You have two ways to work on this challenge: from testbed or connecting to the provided VPN. If you start the VPN client on your laptop with the provided vpn.conf
, it will create a network interfaces called tap0
that behaves mostly like a normal network adapter. You can see that testbed is already connected using the ifconfig
(interface config) program, that shows all possible interfaces.

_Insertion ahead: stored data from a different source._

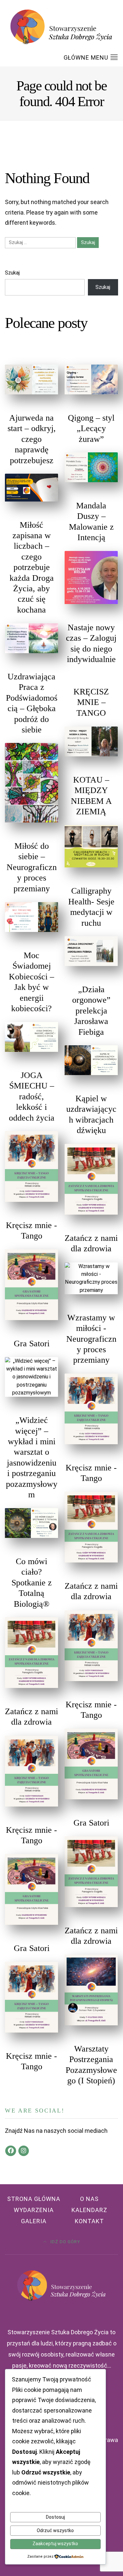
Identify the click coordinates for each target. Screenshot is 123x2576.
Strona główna (33, 2198)
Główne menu (87, 57)
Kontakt (89, 2221)
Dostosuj (55, 2517)
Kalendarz (89, 2210)
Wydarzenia (34, 2210)
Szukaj (12, 273)
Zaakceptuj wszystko (55, 2543)
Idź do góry (64, 2241)
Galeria (34, 2221)
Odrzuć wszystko (55, 2530)
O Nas (89, 2198)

In the output, other than the eth0
, the ethernet, and lo
, the loopback interface, there is the tap0
:
tap0: flags=4163 mtu 1500
inet 10.0.0.2 netmask 255.255.0.0 broadcast 10.0.255.255
ether a6:fa:6f:9f:9e:93 txqueuelen 100 (Ethernet)
RX packets 37297 bytes 3962150 (3.7 MiB)
RX errors 0 dropped 0 overruns 0 frame 0
TX packets 19710 bytes 1539152 (1.4 MiB)
TX errors 0 dropped 0 overruns 0 carrier 0 collisions 0
VPN clients
You can connect with the laptop using any openvpn
:
- Linux: Install openvpn then
sudo openvpn vpn.conf
- Mac: tunnelblick
- Windows: openvpn
netcat and ping
To practice with the netcat
program, the firewall contains an *Echo Server* (on port 8080), a service that does absolutely nothing except sending out what it is given as input.
You can connect to it with the command
nc -v 10.0.241.57 8080
Also, to check if a server is online, you can use the ping
program: it sends small icmp
echo packets that almost every server replies to
ping 10.0.241.57